::: EXTRACTED ENTRIES
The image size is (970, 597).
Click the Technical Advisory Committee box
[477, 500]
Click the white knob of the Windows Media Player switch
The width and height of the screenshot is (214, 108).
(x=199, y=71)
::::::
• [GIVEN TASK]: Render every line of the listing above as a JSON list of strings, one string per line, leaving out any blank lines.

• [RESULT FOR THIS TASK]:
[
  "The image size is (970, 597).",
  "Click the Technical Advisory Committee box",
  "[477, 500]",
  "Click the white knob of the Windows Media Player switch",
  "The width and height of the screenshot is (214, 108).",
  "(x=199, y=71)"
]